I had to admit that I’d had the same thought. I’d brought it up with Jake, who’d told me that they’d never had enough solid evidence to scare him into giving up the men with whom he’d done business. They could have had him on hiding assets, possibly tax evasion, but they wanted him on charges that, if proven, might lead to the death penalty, which was the only way they figured they’d get him to bargain. Otherwise, a few years in a federal prison would be a cakewalk compared to what some of his associates might have done to him—or to the people he loved. They’d never get him to turn. So they watched and waited. But the longer it went on, the more ethereal he became, the less they saw of him, the more careful he was about his dealings. He turned to vapor before their eyes. And then he “died.” That’s why they started calling him the Ghost.
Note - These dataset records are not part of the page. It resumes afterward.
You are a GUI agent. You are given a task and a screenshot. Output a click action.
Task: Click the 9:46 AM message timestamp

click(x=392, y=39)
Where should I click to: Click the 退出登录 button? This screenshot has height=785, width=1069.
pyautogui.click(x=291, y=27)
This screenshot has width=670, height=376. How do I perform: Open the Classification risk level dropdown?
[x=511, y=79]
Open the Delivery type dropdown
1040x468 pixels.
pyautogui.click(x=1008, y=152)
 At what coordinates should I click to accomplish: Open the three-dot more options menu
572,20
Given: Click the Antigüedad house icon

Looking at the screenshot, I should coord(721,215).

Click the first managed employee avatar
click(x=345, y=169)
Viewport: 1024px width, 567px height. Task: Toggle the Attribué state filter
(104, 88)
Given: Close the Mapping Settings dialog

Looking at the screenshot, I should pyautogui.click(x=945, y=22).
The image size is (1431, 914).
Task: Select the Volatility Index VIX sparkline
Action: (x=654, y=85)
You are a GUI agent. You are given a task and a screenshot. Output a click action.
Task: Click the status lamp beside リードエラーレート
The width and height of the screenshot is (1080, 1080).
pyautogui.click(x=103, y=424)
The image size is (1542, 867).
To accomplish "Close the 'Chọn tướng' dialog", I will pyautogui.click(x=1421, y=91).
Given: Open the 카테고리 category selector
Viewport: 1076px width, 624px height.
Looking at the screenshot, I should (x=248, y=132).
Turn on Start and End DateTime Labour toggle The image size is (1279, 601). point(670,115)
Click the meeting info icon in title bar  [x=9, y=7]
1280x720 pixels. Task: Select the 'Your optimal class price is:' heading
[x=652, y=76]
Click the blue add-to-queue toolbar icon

They’d been at my father for hours. But all they’d managed to get from him was an admission that he’d received a communication from Max about a year and a half after his death with instructions on how to decode messages in the red website. My father told them that he checked the website nearly daily and received communications maybe once every few months. The communications were vague—questions about me, about the rest of the family. Max never once said where he was, and Ben knew better than to ask.

“I didn’t understand why he’d do such a thing, cause us all so much grief,” my father said, “but I figured he had his reasons and I respected that.”

The male agent shook his head, sat down across from my father, and leaned in. His face was a mask of disdain.

“You respected that? Do you mean to tell us that in all your years of knowing Max Smiley, you never suspected what he might be capable of, that he might be a murderer, that his business dealings contributed to the destruction of human lives? That he disappeared because it was all starting to catch up with him? He left you and Esme Gray to take the rap for Project Rescue. He nearly destroyed your adopted daughter’s life—almost got her killed, in fact. And still you protected him.”

My father turned away from the agent’s hard gaze.

“I try to see the best in the people I love,” he said. “I try to give them the benefit of the doubt.”

He sounded defensive, nearly delusional. I was embarrassed for him. I felt ashamed and angry. My cheeks were hot and I sat down in the chair. Jake, who’d been standing behind me, put a hand on my shoulder. I shook him off.

“I told you not to touch me again,” I snapped. I felt him shift back from me. I hated him. I hated my father. I hated everyone.

“What does he have on you, Mr. Jones?” the female agent asked with a shake of her head.

My father flinched. “I have nothing left to say. I want an attorney.”

She gave a little laugh and looked at him with mock sympathy. “We’re with the CIA, Mr. Jones. The usual rules don’t apply.”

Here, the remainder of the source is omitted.